DATA FOR THIS TASK START
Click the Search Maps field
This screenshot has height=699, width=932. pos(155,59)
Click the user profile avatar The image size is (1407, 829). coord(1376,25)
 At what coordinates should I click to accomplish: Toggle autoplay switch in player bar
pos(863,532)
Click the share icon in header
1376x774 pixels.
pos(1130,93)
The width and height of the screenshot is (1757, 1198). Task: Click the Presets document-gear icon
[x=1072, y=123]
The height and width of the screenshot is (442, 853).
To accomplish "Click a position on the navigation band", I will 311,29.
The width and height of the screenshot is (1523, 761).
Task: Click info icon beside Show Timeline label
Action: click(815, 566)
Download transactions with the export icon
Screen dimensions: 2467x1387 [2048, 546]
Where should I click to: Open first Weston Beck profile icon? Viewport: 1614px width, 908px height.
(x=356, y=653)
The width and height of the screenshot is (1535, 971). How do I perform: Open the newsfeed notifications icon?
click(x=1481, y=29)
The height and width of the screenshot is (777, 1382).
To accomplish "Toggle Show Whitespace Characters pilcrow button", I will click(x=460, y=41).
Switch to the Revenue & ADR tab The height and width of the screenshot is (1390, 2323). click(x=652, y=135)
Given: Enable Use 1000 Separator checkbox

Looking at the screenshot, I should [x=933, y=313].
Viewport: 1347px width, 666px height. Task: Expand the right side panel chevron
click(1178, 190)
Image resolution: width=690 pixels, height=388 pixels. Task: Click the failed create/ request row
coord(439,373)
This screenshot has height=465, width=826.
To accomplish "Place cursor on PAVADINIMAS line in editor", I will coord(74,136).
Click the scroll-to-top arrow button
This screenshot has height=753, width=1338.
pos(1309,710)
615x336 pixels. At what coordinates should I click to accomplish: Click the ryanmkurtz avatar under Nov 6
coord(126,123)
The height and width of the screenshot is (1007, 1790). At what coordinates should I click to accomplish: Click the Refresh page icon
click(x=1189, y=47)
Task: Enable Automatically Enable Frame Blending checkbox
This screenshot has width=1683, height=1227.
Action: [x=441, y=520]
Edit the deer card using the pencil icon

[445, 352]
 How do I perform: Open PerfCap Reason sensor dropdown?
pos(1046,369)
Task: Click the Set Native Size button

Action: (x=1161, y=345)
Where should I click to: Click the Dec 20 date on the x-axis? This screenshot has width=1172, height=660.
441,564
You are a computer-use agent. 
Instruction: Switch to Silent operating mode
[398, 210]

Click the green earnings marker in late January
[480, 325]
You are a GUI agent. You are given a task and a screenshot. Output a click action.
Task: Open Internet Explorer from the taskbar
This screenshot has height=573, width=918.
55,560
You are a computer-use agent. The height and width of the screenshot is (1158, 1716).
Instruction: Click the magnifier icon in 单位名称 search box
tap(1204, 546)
DATA FOR THIS TASK END
* _THE TASK_
Nothing but the line with "The height and width of the screenshot is (1007, 1790)." and the lines after it, through the end of the material, should appear in the output, word for word.

* _EXERCISE RESPONSE_
The height and width of the screenshot is (1007, 1790). At what coordinates should I click to accomplish: Click the Refresh page icon
click(x=1189, y=47)
Task: Enable Automatically Enable Frame Blending checkbox
This screenshot has width=1683, height=1227.
Action: [x=441, y=520]
Edit the deer card using the pencil icon

[445, 352]
 How do I perform: Open PerfCap Reason sensor dropdown?
pos(1046,369)
Task: Click the Set Native Size button

Action: (x=1161, y=345)
Where should I click to: Click the Dec 20 date on the x-axis? This screenshot has width=1172, height=660.
441,564
You are a computer-use agent. 
Instruction: Switch to Silent operating mode
[398, 210]

Click the green earnings marker in late January
[480, 325]
You are a GUI agent. You are given a task and a screenshot. Output a click action.
Task: Open Internet Explorer from the taskbar
This screenshot has height=573, width=918.
55,560
You are a computer-use agent. The height and width of the screenshot is (1158, 1716).
Instruction: Click the magnifier icon in 单位名称 search box
tap(1204, 546)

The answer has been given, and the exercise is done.